* _TRY IT_
Go through the material underneath and show every line where the string "Walnut" occurs.

☆ ☆ ☆ ☆

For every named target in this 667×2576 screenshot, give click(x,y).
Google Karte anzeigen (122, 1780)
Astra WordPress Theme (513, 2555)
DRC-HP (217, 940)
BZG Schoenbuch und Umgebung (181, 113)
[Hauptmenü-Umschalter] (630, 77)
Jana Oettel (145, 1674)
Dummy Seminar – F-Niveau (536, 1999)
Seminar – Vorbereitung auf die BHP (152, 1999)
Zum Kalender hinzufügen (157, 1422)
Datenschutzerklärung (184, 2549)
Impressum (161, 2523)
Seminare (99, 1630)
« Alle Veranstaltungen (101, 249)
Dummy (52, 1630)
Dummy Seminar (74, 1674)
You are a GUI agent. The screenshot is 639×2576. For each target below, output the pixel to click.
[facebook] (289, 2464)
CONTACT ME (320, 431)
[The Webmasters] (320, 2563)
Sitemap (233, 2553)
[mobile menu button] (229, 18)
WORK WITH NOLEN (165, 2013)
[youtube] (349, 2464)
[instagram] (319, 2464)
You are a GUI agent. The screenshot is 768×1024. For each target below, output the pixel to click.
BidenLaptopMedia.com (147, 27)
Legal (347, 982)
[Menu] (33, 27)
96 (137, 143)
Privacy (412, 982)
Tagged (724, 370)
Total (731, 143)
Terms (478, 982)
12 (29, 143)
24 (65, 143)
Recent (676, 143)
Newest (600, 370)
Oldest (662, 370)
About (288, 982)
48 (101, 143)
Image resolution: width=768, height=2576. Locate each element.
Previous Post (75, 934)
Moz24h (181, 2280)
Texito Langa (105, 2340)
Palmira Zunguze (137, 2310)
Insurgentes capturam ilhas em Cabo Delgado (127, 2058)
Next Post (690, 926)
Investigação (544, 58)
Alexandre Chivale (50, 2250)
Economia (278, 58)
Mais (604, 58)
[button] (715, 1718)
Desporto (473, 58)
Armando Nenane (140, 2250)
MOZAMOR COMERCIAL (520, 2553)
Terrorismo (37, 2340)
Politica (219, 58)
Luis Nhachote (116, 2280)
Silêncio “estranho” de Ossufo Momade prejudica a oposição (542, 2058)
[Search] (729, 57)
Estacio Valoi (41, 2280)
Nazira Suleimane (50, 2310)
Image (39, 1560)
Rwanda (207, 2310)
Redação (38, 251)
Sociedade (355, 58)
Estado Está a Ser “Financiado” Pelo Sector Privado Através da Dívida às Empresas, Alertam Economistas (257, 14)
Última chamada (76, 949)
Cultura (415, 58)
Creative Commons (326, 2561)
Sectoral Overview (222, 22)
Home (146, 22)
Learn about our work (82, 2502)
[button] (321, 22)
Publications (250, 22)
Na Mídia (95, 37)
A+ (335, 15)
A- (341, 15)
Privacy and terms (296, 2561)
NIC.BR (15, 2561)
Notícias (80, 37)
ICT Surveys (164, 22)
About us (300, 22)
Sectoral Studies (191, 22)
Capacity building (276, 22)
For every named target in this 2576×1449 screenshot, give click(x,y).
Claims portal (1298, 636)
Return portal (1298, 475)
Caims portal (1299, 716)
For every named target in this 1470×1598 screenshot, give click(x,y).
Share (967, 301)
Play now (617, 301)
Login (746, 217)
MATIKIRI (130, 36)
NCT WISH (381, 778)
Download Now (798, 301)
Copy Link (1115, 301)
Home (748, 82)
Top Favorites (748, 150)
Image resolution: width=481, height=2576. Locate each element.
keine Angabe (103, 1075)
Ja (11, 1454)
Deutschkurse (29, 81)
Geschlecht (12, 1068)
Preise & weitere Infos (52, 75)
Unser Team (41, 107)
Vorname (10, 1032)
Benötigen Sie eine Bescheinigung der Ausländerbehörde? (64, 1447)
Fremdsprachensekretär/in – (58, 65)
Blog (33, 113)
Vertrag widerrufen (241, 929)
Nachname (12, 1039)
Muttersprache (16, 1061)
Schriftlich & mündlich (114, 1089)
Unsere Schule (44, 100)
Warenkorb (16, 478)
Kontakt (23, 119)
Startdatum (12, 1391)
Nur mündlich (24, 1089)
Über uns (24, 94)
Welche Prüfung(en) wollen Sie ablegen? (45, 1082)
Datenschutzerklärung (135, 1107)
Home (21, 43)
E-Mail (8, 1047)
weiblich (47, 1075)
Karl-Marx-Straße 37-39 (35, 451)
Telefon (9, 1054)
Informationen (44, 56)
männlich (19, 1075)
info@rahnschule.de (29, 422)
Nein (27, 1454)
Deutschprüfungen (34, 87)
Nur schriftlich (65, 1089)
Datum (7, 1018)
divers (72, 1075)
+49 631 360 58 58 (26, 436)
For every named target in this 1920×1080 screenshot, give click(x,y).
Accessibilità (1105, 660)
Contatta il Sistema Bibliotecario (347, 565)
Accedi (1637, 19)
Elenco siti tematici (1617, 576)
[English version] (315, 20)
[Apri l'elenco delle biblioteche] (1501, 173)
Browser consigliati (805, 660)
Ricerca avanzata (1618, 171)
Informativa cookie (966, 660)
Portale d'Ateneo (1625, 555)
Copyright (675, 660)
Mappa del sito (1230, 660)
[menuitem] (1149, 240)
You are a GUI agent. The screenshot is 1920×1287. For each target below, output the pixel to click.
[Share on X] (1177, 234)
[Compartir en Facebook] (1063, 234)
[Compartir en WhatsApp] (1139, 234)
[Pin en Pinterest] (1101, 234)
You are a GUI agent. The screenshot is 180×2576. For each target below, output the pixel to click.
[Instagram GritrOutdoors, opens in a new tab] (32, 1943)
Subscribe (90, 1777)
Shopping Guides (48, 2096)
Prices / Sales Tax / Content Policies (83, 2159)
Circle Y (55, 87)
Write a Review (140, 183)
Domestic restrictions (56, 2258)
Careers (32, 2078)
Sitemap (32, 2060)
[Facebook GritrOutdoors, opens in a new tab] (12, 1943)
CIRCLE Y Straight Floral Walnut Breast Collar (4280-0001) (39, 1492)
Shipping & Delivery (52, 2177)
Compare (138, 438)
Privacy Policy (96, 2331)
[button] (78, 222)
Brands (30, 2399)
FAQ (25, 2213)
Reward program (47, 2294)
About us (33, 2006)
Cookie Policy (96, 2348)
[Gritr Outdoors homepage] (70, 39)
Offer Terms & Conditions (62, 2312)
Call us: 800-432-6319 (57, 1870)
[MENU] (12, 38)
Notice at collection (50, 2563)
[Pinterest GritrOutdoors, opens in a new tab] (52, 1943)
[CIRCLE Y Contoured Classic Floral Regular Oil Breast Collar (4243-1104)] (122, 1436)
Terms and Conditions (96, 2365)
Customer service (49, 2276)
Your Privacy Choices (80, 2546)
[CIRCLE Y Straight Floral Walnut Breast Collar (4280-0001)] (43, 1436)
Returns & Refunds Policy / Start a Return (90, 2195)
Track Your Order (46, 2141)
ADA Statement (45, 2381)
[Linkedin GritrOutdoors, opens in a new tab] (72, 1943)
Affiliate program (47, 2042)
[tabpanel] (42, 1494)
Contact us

☆ ☆ ☆ ☆

* _ANSWER TO THIS TASK_
CIRCLE Y Straight Floral Walnut Breast Collar (4280-0001) (39, 1492)
[CIRCLE Y Straight Floral Walnut Breast Collar (4280-0001)] (43, 1436)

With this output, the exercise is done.